— Exercise description —
Exactly repeat all the records below, omitting the images they hold.

— Task material —
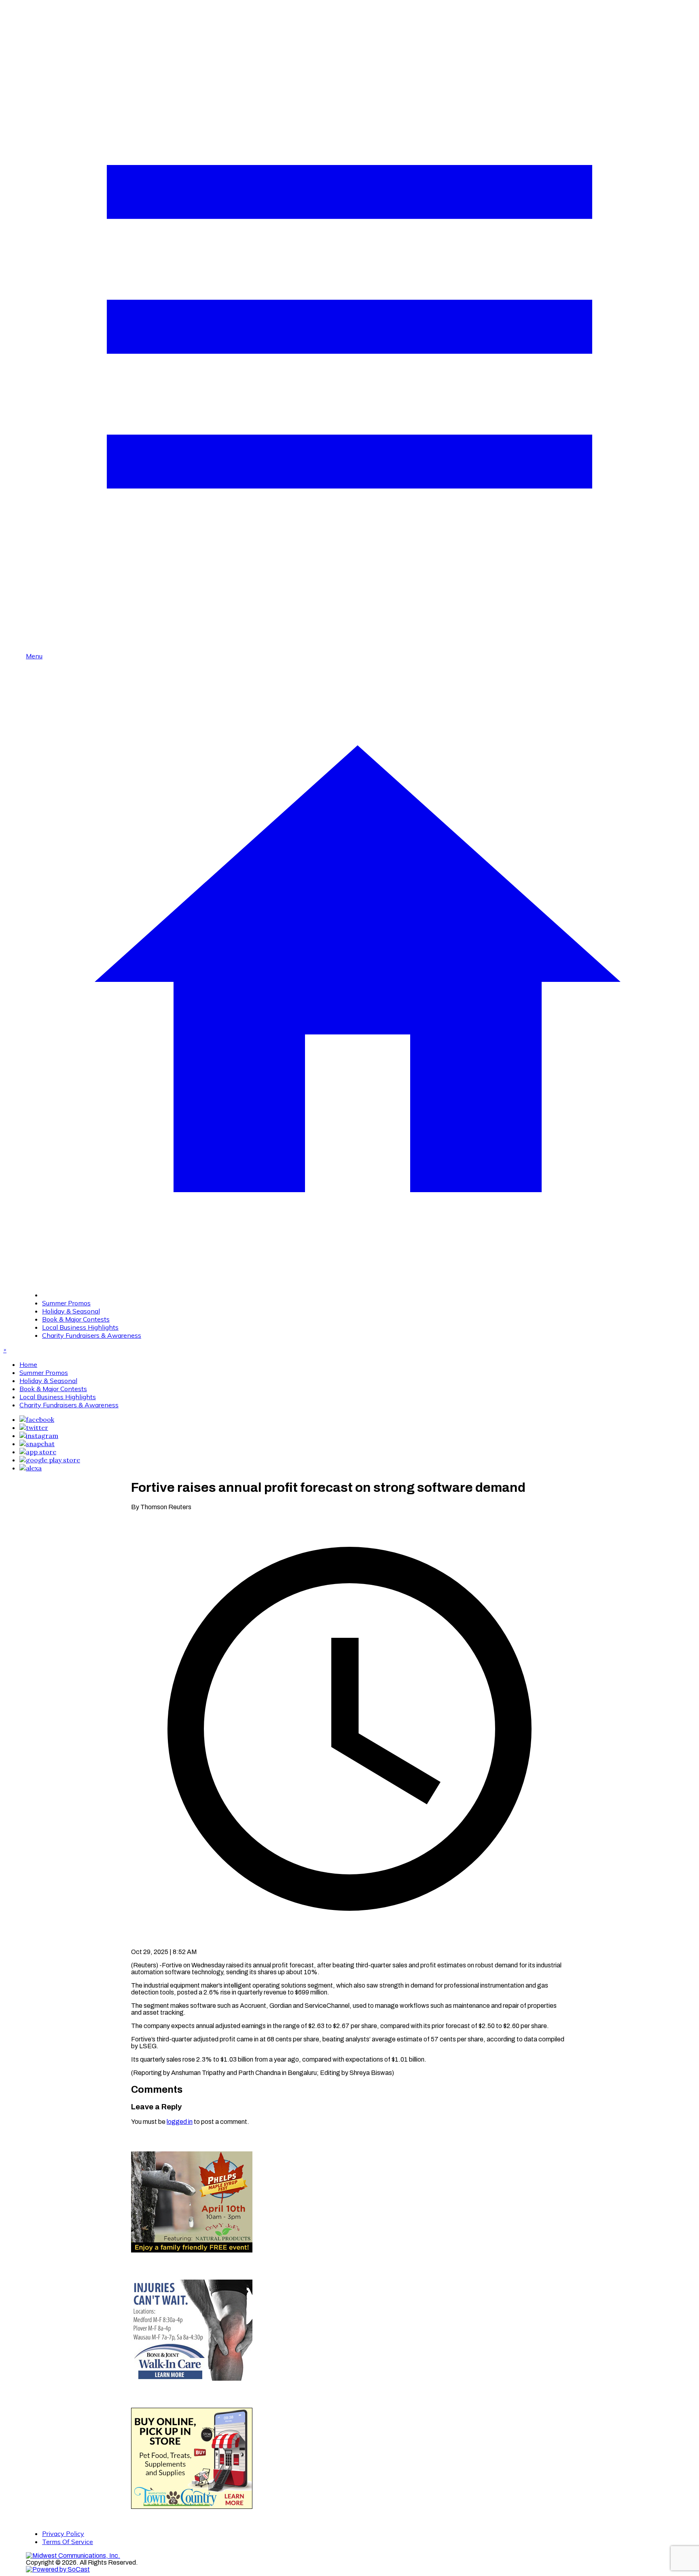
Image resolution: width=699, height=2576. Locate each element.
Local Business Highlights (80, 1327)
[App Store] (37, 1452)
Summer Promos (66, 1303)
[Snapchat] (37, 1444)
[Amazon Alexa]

— Solution to this problem —
Image resolution: width=699, height=2576. Locate each element.
Local Business Highlights (80, 1327)
[App Store] (37, 1452)
Summer Promos (66, 1303)
[Snapchat] (37, 1444)
[Amazon Alexa]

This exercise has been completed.